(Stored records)
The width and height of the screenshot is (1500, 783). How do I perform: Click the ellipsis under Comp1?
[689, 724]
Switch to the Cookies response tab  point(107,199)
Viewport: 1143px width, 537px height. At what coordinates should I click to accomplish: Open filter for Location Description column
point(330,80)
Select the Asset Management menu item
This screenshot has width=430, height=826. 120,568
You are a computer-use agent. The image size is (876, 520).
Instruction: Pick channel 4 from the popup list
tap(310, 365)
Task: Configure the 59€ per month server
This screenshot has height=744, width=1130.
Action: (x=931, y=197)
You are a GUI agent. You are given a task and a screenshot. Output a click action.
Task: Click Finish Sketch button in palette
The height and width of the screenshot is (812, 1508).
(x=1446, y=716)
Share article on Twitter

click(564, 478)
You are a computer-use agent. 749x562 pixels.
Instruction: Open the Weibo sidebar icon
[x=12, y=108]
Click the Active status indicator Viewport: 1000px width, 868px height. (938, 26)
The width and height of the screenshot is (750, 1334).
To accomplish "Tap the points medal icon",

-- BRIEF --
Set the records above down again, exactly as they read.

-- TASK RESULT --
The width and height of the screenshot is (1500, 783). How do I perform: Click the ellipsis under Comp1?
[689, 724]
Switch to the Cookies response tab  point(107,199)
Viewport: 1143px width, 537px height. At what coordinates should I click to accomplish: Open filter for Location Description column
point(330,80)
Select the Asset Management menu item
This screenshot has width=430, height=826. 120,568
You are a computer-use agent. The image size is (876, 520).
Instruction: Pick channel 4 from the popup list
tap(310, 365)
Task: Configure the 59€ per month server
This screenshot has height=744, width=1130.
Action: (x=931, y=197)
You are a GUI agent. You are given a task and a screenshot. Output a click action.
Task: Click Finish Sketch button in palette
The height and width of the screenshot is (812, 1508).
(x=1446, y=716)
Share article on Twitter

click(564, 478)
You are a computer-use agent. 749x562 pixels.
Instruction: Open the Weibo sidebar icon
[x=12, y=108]
Click the Active status indicator Viewport: 1000px width, 868px height. (938, 26)
The width and height of the screenshot is (750, 1334).
To accomplish "Tap the points medal icon",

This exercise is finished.